*** RECORD SET ***
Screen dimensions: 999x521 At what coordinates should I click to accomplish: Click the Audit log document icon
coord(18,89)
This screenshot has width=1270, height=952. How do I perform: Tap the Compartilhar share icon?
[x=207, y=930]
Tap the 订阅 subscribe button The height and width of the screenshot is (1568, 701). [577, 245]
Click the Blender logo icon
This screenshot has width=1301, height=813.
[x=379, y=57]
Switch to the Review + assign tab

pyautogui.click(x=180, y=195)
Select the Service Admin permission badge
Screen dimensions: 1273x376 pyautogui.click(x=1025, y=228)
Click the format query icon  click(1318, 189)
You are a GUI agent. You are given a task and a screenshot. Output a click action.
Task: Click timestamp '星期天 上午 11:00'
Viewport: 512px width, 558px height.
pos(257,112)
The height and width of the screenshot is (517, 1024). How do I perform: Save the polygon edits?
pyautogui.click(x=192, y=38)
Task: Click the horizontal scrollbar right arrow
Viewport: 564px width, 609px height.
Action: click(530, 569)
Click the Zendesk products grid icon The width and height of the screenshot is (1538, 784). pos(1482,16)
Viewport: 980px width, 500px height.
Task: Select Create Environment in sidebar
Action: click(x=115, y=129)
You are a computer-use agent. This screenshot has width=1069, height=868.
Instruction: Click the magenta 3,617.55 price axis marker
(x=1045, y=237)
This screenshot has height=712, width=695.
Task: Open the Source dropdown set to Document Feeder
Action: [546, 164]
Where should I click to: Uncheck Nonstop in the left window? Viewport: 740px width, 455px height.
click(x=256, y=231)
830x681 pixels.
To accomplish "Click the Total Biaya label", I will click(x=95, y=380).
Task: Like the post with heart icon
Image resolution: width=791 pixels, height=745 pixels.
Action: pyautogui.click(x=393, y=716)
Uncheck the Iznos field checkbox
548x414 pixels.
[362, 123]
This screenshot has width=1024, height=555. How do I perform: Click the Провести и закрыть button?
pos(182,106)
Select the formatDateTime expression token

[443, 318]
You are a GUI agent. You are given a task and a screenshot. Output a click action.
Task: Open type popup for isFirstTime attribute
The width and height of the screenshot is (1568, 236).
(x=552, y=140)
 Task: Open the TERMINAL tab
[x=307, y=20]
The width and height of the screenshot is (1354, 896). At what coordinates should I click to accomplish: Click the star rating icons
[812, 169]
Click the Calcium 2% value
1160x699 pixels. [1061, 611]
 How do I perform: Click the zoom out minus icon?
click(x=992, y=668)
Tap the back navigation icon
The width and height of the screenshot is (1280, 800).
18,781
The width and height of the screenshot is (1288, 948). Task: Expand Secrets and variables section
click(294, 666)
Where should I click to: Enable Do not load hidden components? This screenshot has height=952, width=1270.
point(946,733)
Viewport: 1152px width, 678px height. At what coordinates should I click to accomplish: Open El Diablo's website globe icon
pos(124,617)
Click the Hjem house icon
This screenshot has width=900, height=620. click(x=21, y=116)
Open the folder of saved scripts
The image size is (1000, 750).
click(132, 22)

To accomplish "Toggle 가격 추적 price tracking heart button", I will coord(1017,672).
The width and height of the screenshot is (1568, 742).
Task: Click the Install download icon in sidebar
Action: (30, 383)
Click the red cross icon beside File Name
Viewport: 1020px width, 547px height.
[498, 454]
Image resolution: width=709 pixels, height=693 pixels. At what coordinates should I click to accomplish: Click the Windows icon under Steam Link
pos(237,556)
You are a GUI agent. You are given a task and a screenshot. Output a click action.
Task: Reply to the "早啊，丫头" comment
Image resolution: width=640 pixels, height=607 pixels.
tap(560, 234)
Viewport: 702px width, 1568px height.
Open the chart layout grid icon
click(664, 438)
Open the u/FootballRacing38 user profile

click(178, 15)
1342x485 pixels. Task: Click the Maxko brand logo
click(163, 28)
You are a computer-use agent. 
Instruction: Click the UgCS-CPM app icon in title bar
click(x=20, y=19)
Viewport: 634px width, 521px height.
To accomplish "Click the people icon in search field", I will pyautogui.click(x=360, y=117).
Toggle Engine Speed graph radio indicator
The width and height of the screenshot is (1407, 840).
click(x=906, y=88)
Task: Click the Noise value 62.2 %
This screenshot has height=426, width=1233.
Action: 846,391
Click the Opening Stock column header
***
REQUIRED WORK:
Please retype the entries above without any change, beginning at the line that contains "How do I perform: Click the zoom" and stopping after the line that contains "click(294, 666)".

RESULT:
 How do I perform: Click the zoom out minus icon?
click(x=992, y=668)
Tap the back navigation icon
The width and height of the screenshot is (1280, 800).
18,781
The width and height of the screenshot is (1288, 948). Task: Expand Secrets and variables section
click(294, 666)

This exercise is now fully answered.